AGL Small Cell Magazine
DALLAS — May 25, 2016 — Another segment of the wireless market that is getting a lot of interest is the “middleprise.” Traditionally, this segment has been ignored by carriers because the ROI of such environments isn’t cost effective for them. But now, Whoop Wireless, which exhibited at the Wireless Infrastructure Show, has pushed the cutting edge by offering a solution for this “middle market, which is defined by buildings between 50,000 and 400,000 square feet. In reality, these structures make up most of the DAS and small cell market. Without carrier interest, the cost to equip such buildings falls on the building’s owners, and it is generally a relatively expensive undertaking – typically $2-3 per square foot, or more.
Now, Whoop has a solution that brings the cost down to around $1 for that same square foot. By developing a product that takes the high-powered electronics that are traditionally housed in carrier sites and moves them to the tower.
How they have done this is by developing silicon from innovators in Silicon Valley that deviates from the standard DAS design paradigm, and they leveraged the famous Moore’s Law. While the technology is proprietary, the approach is novel. Rather than taking the RF and using high-power hardware to push out to the antenna, this system uses a very highly integrated amplifier at the antenna to push out the RF. But that isn’t unique. What is unique is the design of the amplifiers and the distribution architecture that ensures the same ERP at each antenna within the DAS network.

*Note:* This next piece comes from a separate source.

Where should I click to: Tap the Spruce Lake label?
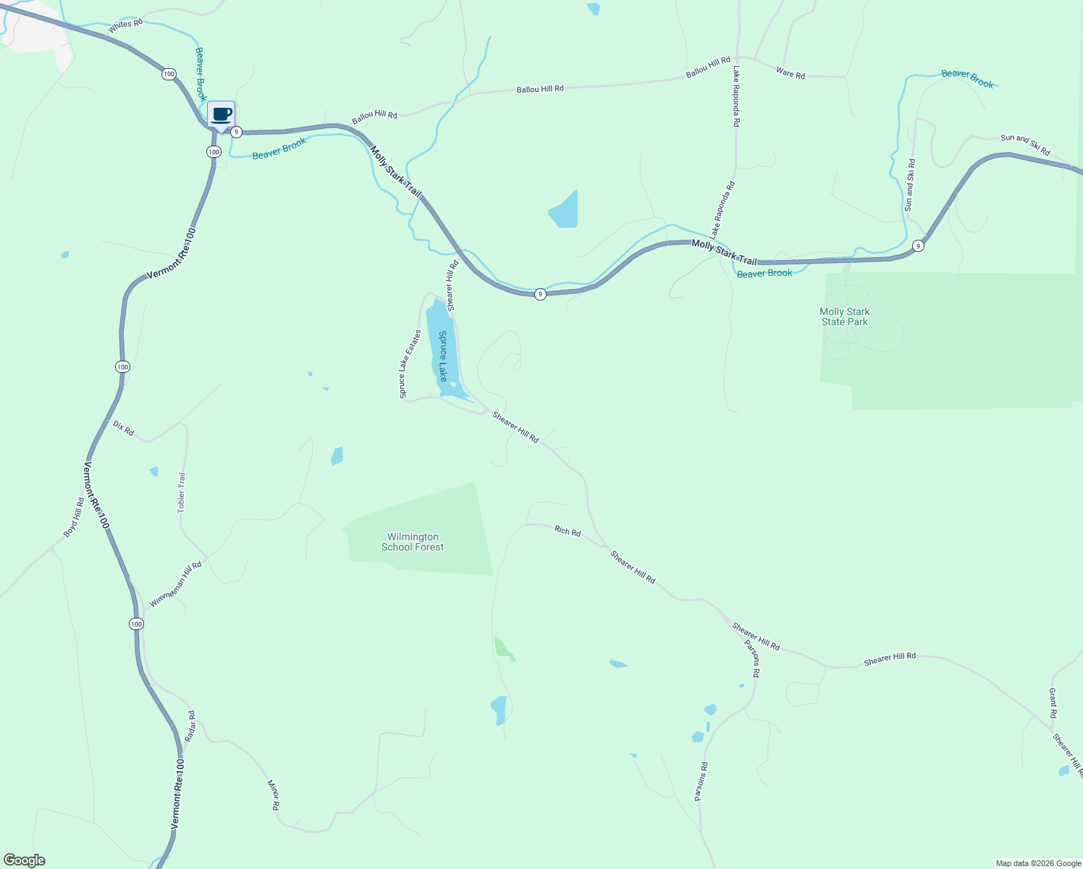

The system also offers very low overall system noise level because the signal path to the amplifier, which is now at the antenna, is all low-power RF. In effect, this places much of the intelligence, such as gain control, in the node, rather than the head end. This is achieved by using a very sophisticated programmable controller that is constantly self-optimizing, which ensures optimal operating efficiency in real time of the critical operating parameters.